● The exercise
Reproduce the data below verbatim, line for line, without altering any character.

● Dataset excerpts

◇ ◇ ◇ ◇ ◇

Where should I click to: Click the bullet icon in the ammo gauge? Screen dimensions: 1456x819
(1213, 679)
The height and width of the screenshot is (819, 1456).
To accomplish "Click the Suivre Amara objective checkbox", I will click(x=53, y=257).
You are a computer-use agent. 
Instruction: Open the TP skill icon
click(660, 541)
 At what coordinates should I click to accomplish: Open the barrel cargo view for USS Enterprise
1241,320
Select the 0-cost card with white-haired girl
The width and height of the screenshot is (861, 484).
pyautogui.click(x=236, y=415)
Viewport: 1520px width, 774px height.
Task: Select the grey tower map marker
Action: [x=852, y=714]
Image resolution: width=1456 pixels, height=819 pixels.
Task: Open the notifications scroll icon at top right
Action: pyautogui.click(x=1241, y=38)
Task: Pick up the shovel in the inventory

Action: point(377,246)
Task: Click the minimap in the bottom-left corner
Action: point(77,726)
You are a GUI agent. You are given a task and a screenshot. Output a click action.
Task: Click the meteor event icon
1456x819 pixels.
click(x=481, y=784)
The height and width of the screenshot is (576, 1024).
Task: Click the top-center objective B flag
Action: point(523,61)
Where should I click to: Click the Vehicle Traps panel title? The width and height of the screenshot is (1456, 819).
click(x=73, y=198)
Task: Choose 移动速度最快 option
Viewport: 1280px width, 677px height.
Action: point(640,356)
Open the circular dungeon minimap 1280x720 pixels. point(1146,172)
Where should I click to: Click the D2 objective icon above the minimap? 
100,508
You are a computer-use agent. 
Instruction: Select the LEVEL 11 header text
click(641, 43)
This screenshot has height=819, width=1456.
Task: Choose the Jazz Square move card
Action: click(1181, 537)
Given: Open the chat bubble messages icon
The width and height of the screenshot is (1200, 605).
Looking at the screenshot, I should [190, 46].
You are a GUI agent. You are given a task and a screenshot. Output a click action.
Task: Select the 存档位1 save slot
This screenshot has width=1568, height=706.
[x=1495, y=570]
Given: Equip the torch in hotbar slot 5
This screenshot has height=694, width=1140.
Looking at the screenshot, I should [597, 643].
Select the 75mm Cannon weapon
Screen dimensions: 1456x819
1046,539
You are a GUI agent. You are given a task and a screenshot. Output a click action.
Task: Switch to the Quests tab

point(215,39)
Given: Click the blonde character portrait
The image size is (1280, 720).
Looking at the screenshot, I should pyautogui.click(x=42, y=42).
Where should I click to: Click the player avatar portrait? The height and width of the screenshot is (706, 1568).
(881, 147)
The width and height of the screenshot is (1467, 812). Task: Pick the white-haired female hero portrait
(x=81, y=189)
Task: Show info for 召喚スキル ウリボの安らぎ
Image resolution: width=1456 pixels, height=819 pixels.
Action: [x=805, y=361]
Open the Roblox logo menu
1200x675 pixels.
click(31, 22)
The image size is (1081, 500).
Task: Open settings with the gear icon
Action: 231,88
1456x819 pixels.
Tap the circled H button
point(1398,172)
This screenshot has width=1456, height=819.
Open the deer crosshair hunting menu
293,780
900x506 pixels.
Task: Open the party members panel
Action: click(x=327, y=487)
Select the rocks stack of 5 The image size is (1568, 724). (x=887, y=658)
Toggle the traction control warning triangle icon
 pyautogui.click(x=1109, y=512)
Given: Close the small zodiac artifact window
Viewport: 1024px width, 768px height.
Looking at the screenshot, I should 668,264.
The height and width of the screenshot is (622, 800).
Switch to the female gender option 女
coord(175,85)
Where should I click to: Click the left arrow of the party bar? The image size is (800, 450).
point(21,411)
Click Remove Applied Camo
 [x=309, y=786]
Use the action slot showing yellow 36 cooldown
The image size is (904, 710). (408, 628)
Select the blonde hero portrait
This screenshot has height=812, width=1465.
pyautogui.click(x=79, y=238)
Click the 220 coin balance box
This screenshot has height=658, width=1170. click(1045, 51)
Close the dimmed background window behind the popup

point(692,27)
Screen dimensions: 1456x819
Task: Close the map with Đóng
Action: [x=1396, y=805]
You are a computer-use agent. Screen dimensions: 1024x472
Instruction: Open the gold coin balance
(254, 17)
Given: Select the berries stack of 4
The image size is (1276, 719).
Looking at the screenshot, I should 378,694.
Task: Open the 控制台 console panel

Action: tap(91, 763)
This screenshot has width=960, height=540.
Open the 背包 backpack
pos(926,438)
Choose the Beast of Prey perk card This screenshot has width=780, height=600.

◇ ◇ ◇ ◇ ◇

● Solution below
Where should I click to: Click the bullet icon in the ammo gauge? Screen dimensions: 1456x819
(1213, 679)
The height and width of the screenshot is (819, 1456).
To accomplish "Click the Suivre Amara objective checkbox", I will click(x=53, y=257).
You are a computer-use agent. 
Instruction: Open the TP skill icon
click(660, 541)
 At what coordinates should I click to accomplish: Open the barrel cargo view for USS Enterprise
1241,320
Select the 0-cost card with white-haired girl
The width and height of the screenshot is (861, 484).
pyautogui.click(x=236, y=415)
Viewport: 1520px width, 774px height.
Task: Select the grey tower map marker
Action: [x=852, y=714]
Image resolution: width=1456 pixels, height=819 pixels.
Task: Open the notifications scroll icon at top right
Action: pyautogui.click(x=1241, y=38)
Task: Pick up the shovel in the inventory

Action: point(377,246)
Task: Click the minimap in the bottom-left corner
Action: point(77,726)
You are a GUI agent. You are given a task and a screenshot. Output a click action.
Task: Click the meteor event icon
1456x819 pixels.
click(x=481, y=784)
The height and width of the screenshot is (576, 1024).
Task: Click the top-center objective B flag
Action: point(523,61)
Where should I click to: Click the Vehicle Traps panel title? The width and height of the screenshot is (1456, 819).
click(x=73, y=198)
Task: Choose 移动速度最快 option
Viewport: 1280px width, 677px height.
Action: point(640,356)
Open the circular dungeon minimap 1280x720 pixels. point(1146,172)
Where should I click to: Click the D2 objective icon above the minimap? 
100,508
You are a computer-use agent. 
Instruction: Select the LEVEL 11 header text
click(641, 43)
This screenshot has height=819, width=1456.
Task: Choose the Jazz Square move card
Action: click(1181, 537)
Given: Open the chat bubble messages icon
The width and height of the screenshot is (1200, 605).
Looking at the screenshot, I should [190, 46].
You are a GUI agent. You are given a task and a screenshot. Output a click action.
Task: Select the 存档位1 save slot
This screenshot has width=1568, height=706.
[x=1495, y=570]
Given: Equip the torch in hotbar slot 5
This screenshot has height=694, width=1140.
Looking at the screenshot, I should [597, 643].
Select the 75mm Cannon weapon
Screen dimensions: 1456x819
1046,539
You are a GUI agent. You are given a task and a screenshot. Output a click action.
Task: Switch to the Quests tab

point(215,39)
Given: Click the blonde character portrait
The image size is (1280, 720).
Looking at the screenshot, I should pyautogui.click(x=42, y=42).
Where should I click to: Click the player avatar portrait? The height and width of the screenshot is (706, 1568).
(881, 147)
The width and height of the screenshot is (1467, 812). Task: Pick the white-haired female hero portrait
(x=81, y=189)
Task: Show info for 召喚スキル ウリボの安らぎ
Image resolution: width=1456 pixels, height=819 pixels.
Action: [x=805, y=361]
Open the Roblox logo menu
1200x675 pixels.
click(31, 22)
The image size is (1081, 500).
Task: Open settings with the gear icon
Action: 231,88
1456x819 pixels.
Tap the circled H button
point(1398,172)
This screenshot has width=1456, height=819.
Open the deer crosshair hunting menu
293,780
900x506 pixels.
Task: Open the party members panel
Action: click(x=327, y=487)
Select the rocks stack of 5 The image size is (1568, 724). (x=887, y=658)
Toggle the traction control warning triangle icon
 pyautogui.click(x=1109, y=512)
Given: Close the small zodiac artifact window
Viewport: 1024px width, 768px height.
Looking at the screenshot, I should 668,264.
The height and width of the screenshot is (622, 800).
Switch to the female gender option 女
coord(175,85)
Where should I click to: Click the left arrow of the party bar? The image size is (800, 450).
point(21,411)
Click Remove Applied Camo
 [x=309, y=786]
Use the action slot showing yellow 36 cooldown
The image size is (904, 710). (408, 628)
Select the blonde hero portrait
This screenshot has height=812, width=1465.
pyautogui.click(x=79, y=238)
Click the 220 coin balance box
This screenshot has height=658, width=1170. click(1045, 51)
Close the dimmed background window behind the popup

point(692,27)
Screen dimensions: 1456x819
Task: Close the map with Đóng
Action: [x=1396, y=805]
You are a computer-use agent. Screen dimensions: 1024x472
Instruction: Open the gold coin balance
(254, 17)
Given: Select the berries stack of 4
The image size is (1276, 719).
Looking at the screenshot, I should 378,694.
Task: Open the 控制台 console panel

Action: tap(91, 763)
This screenshot has width=960, height=540.
Open the 背包 backpack
pos(926,438)
Choose the Beast of Prey perk card This screenshot has width=780, height=600.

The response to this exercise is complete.